4. The greatest problem in this paper is the very small sample size. Overall, less than 100 Roma respondents were included and only 37 non-Roma. Given the numerous problems involved in sampling in a study such as this, this is really far too few from which to draw any meaningful conclusion. This is noted in the limitations but I’m not really convinced that a study of this size can be regarded as much more than a pilot. I would suggest that it is described in this way, with many more caveats than there are at present.
We thank the reviewer for this suggestion, and we absolutely agree the sample size is quite small. As noted, this is due to a number of resource and logistic constraints, but we have modified our paper to reflect this study be considered as a pilot or proof-of-concept study.
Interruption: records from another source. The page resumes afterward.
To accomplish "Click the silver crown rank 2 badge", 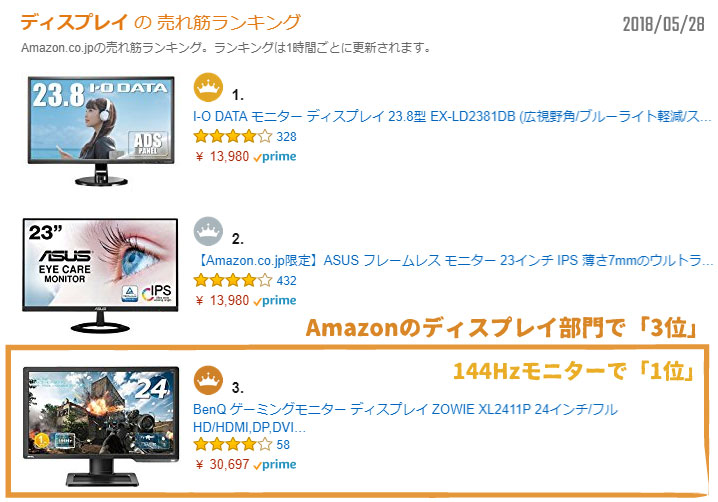I will 208,231.
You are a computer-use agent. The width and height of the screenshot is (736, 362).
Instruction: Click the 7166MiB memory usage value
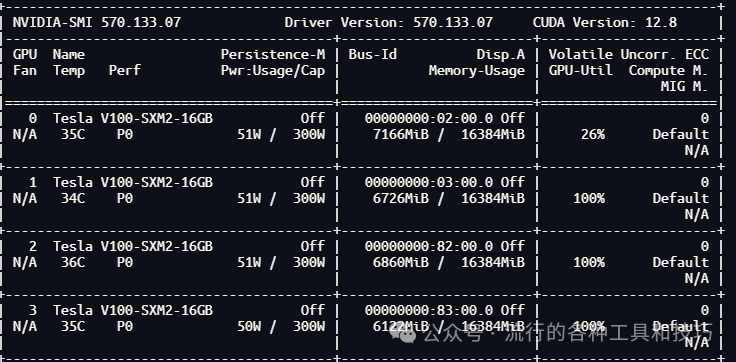401,134
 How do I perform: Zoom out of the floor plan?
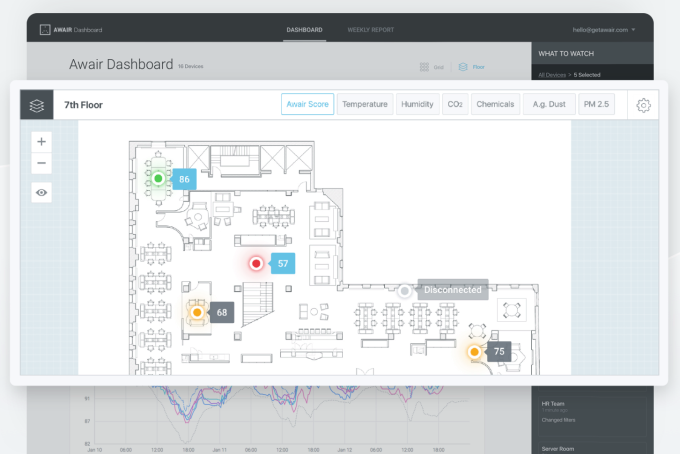click(41, 163)
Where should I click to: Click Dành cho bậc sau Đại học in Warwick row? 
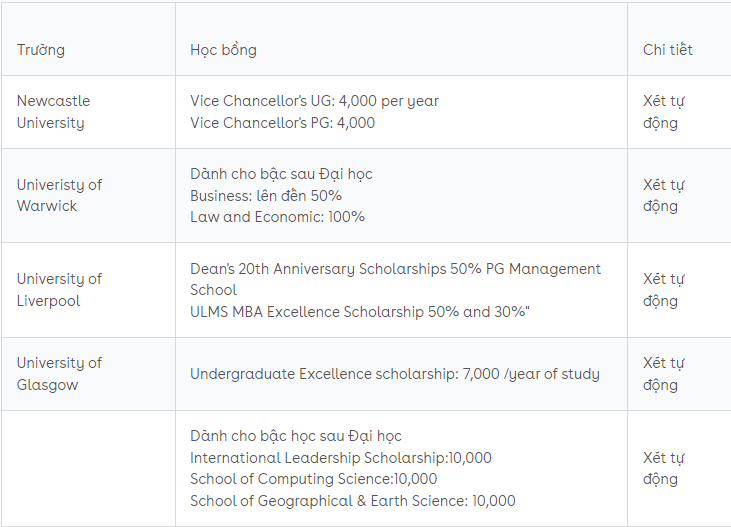(281, 174)
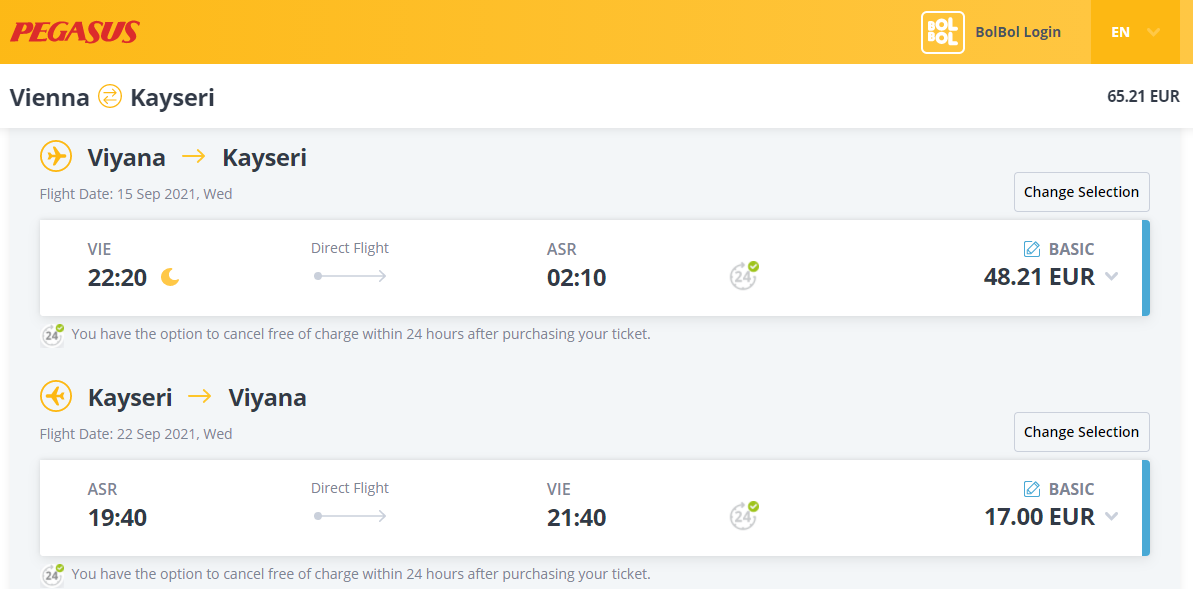Image resolution: width=1193 pixels, height=589 pixels.
Task: Change Selection for Kayseri to Viyana flight
Action: [1081, 431]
5. I’m not sure that it is appropriate to use the words of Soviet rule for the countries of south-eastern Europe. Arguably, Romania was one of the most independent of the Soviet bloc states.
We thank the reviewer for this insight and agree there is complexity in the discussion of how different countries functioned under communist leadership. We have, therefore, removed the reference to Soviet rule from the manuscript.
Reviewer #3: Not Approved
This is a relevant manuscript from a public health standpoint because one of the main contributions of the present work is to determine quality of life indicators in the Romanian Roma, but methodologically it has significant shortcomings:
1. The comparison between the population of Burkina Faso and the population of Romania is not adequate. They are very different populations. This aspect is a methodological problem.
We apologise that our paper was written in such a way as to confuse this reviewer. There is no comparison between Romania and Burkina Faso in our work. Our paper has been edited to ensure further clarity.
2. Discussion of the results is limited. Some aspects are not adequately discussed.
As the reviewer did not specifically indicate the ways in which our results are inadequately addressed, we are unable to make direct changes. However, we do feel our discussion of results is appropriately limited to the data we have and in keeping with the limitation of our sample size, as we mention in our limitations section.
3. There is no information about the survey's non-response rate.
As we were a small team and logistics was complicated, this is not data that we collected. We do note, however, that our surveys were conducted as interviews and as such there was not a ‘non-response’ rate, but rather individuals who simply did not want to talk to us and were not therefore included in our study.
4. Few references and some of them unrelated to the purpose of the study. It does not seem correct to incorporate a press article as a reference.
We respectfully disagree and feel that all of our references are appropriate and pertain to our work.